• **Aim of the exercise**
Restrict the output to the lines below starting at the one that contains "Task: Collapse the" and ending at the one that contains "Select the 05/25", and restate them word for word, both ends included.

*** Exercise input Section Begins ***

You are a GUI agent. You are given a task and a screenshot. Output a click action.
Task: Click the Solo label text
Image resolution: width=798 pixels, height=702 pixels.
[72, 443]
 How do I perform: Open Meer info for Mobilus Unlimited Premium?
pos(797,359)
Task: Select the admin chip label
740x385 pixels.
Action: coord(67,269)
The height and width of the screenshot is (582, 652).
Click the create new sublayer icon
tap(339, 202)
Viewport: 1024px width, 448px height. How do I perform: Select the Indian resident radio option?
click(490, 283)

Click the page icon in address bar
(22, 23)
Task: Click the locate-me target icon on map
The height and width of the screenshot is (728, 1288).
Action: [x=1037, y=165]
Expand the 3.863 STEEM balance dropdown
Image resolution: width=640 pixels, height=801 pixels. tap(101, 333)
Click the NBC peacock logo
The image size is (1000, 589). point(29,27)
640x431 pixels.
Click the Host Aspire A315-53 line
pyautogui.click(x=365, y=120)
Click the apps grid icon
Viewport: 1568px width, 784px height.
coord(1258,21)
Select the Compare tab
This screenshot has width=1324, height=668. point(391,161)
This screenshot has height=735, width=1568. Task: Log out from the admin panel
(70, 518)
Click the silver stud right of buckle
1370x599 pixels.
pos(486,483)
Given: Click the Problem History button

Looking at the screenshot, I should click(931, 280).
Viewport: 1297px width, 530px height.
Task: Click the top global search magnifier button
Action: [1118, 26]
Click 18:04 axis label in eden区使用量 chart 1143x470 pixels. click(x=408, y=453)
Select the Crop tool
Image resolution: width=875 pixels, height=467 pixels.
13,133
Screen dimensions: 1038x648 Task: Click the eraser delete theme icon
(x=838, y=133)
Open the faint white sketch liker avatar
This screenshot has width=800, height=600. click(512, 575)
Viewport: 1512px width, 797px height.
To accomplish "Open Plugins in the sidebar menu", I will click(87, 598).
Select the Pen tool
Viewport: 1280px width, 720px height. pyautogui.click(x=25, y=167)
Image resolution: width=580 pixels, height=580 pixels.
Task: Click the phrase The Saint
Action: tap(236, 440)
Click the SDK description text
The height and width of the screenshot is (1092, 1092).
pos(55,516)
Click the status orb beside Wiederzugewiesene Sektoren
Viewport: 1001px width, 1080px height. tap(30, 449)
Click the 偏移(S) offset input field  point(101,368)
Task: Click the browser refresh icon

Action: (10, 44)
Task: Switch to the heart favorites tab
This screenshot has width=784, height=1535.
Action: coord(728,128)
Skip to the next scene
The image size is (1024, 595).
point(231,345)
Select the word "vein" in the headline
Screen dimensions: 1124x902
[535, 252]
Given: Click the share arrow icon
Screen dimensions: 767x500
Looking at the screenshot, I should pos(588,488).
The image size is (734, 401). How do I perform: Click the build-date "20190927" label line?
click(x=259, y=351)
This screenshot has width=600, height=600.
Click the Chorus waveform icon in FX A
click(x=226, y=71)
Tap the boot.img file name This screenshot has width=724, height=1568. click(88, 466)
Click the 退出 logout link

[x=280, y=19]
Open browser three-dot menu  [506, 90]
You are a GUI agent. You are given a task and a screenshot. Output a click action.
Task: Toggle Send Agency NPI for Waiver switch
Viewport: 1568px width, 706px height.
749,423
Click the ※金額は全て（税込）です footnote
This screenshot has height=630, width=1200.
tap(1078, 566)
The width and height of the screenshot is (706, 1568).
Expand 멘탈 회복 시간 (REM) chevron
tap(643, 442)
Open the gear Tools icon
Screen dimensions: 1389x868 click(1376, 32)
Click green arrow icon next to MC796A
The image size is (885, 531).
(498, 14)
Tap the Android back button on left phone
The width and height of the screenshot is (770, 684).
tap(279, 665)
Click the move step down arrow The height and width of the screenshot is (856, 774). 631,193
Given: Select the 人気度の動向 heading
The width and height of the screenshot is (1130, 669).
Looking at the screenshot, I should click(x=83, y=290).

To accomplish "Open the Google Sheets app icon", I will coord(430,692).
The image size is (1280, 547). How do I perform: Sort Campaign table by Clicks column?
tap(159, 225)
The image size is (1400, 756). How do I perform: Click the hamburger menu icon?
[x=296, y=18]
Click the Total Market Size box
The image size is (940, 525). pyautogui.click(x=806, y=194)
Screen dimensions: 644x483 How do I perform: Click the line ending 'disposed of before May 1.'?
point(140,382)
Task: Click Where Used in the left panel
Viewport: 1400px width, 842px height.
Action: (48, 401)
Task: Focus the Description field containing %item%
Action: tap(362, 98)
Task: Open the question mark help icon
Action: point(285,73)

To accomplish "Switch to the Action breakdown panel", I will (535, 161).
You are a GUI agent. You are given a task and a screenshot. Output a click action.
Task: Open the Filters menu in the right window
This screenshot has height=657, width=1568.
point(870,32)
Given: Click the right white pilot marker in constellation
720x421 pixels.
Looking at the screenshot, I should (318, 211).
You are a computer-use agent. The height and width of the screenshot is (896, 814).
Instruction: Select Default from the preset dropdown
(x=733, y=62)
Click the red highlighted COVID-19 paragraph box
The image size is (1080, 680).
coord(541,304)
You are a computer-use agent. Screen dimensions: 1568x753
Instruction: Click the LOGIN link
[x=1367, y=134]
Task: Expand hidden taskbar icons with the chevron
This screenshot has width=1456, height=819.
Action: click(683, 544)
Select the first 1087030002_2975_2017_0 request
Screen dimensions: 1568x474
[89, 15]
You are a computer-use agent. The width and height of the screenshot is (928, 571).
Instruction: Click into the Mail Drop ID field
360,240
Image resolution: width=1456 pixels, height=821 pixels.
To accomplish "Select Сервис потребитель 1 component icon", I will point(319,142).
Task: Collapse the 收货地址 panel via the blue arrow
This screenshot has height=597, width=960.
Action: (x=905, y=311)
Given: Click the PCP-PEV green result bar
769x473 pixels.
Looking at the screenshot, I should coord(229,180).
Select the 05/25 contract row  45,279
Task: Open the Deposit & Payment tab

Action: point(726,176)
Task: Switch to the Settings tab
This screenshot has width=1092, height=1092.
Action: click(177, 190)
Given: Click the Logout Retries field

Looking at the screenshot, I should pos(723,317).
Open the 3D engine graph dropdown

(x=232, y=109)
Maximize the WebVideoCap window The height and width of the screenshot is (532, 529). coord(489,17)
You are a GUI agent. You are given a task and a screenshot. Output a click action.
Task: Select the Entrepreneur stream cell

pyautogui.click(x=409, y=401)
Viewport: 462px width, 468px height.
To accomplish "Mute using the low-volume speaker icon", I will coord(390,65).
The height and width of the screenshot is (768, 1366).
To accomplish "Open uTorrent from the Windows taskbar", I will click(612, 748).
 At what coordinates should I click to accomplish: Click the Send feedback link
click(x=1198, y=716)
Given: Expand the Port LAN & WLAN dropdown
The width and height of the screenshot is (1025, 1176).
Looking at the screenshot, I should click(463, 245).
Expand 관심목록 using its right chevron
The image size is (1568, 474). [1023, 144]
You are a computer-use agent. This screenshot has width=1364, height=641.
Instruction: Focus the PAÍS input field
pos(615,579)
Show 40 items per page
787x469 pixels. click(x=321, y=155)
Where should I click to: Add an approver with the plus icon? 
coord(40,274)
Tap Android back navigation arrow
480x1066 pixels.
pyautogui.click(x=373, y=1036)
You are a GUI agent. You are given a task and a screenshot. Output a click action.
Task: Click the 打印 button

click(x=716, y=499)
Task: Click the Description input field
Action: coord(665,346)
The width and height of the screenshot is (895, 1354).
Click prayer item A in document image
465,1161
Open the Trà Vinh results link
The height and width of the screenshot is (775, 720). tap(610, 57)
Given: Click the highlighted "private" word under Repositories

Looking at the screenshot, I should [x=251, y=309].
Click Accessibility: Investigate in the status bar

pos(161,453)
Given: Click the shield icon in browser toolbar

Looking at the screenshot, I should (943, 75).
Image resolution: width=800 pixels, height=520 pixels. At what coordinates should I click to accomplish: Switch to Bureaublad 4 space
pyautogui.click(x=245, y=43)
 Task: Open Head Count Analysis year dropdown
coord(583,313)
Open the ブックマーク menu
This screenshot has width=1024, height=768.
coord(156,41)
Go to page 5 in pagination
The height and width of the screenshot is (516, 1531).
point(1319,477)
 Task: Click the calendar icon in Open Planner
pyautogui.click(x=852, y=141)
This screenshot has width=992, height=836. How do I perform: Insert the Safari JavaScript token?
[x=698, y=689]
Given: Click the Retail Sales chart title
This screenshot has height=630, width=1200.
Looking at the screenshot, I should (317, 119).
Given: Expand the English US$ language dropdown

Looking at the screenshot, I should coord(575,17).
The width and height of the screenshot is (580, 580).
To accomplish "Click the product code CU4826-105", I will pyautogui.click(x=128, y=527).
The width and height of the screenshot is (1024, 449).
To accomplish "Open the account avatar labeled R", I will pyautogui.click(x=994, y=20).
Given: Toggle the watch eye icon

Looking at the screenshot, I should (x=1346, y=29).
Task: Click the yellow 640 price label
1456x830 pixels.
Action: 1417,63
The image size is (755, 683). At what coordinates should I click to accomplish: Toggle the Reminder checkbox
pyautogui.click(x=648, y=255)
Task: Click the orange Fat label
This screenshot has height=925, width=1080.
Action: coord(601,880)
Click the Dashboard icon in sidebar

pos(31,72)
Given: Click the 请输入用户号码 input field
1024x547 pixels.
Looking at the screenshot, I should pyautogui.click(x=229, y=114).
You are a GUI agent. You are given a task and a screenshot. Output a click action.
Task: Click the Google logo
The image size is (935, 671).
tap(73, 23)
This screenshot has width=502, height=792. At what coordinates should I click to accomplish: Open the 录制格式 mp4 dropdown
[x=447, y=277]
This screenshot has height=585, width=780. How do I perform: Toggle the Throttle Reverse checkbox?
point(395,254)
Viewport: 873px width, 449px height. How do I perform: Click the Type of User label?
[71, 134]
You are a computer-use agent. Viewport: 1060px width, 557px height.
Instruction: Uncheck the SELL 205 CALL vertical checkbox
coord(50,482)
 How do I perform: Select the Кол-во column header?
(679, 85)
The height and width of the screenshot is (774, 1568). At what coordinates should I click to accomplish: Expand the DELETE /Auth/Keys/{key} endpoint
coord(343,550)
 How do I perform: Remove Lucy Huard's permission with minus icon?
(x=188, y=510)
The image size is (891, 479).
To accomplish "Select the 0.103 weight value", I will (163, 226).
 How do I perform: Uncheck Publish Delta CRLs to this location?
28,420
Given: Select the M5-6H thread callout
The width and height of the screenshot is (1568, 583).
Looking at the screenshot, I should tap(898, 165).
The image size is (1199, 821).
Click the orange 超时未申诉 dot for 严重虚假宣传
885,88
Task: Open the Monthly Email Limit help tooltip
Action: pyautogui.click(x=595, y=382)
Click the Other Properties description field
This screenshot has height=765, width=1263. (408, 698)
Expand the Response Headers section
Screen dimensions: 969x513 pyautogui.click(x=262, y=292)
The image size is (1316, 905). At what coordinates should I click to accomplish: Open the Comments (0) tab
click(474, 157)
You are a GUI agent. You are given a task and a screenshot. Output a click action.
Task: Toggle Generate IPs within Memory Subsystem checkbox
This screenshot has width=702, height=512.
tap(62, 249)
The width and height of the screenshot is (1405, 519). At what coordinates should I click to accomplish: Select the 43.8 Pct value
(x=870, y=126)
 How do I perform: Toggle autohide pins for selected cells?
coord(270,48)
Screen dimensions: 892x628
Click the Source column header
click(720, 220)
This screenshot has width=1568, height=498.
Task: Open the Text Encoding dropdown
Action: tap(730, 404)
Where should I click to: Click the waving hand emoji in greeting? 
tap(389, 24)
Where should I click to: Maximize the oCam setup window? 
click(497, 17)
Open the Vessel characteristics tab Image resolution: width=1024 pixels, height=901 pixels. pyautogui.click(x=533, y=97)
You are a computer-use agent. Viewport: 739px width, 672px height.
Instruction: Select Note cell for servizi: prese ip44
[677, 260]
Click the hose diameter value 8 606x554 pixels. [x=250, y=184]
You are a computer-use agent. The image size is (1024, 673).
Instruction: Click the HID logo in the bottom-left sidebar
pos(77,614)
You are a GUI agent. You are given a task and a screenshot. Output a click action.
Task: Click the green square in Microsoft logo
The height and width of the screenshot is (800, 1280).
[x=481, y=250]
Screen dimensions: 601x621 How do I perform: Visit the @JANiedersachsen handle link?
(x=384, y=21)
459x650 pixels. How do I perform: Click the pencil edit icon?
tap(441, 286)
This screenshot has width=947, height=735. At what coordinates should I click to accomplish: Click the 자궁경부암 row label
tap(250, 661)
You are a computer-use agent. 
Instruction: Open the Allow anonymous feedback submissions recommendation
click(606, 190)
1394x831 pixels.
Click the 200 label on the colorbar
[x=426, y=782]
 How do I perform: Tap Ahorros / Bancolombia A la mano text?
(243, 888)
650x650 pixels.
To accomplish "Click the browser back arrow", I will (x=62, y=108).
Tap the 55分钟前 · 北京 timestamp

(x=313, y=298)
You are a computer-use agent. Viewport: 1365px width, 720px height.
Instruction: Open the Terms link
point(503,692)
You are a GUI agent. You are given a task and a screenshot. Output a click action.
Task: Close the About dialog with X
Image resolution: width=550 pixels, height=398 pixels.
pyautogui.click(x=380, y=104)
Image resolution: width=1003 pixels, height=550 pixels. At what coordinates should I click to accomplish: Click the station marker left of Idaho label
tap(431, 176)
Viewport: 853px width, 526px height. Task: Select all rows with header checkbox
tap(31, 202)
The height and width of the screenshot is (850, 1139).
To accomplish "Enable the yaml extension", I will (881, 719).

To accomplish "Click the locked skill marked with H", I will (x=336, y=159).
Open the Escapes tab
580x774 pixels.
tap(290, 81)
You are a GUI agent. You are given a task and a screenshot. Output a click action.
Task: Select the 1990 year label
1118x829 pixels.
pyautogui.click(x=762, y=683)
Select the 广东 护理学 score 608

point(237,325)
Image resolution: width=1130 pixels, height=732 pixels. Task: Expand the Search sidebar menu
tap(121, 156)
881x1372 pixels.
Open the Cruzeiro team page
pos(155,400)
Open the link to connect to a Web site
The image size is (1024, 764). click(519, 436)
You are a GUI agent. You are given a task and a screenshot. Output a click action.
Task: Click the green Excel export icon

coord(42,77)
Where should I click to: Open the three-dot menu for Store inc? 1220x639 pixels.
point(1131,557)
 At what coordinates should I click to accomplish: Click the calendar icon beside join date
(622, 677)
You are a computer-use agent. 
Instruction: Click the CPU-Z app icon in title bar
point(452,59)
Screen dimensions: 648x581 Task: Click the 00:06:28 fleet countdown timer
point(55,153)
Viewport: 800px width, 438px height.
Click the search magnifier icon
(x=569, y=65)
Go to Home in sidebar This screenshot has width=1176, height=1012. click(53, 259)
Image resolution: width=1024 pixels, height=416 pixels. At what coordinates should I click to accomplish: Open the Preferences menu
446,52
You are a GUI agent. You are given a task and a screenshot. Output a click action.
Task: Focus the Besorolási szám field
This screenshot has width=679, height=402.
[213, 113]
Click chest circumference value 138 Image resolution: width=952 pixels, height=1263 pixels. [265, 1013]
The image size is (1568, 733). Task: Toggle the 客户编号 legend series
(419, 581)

*** Exercise input Section Ends ***

• **Response below**
Task: Collapse the 收货地址 panel via the blue arrow
This screenshot has height=597, width=960.
Action: (x=905, y=311)
Given: Click the PCP-PEV green result bar
769x473 pixels.
Looking at the screenshot, I should coord(229,180).
Select the 05/25 contract row  45,279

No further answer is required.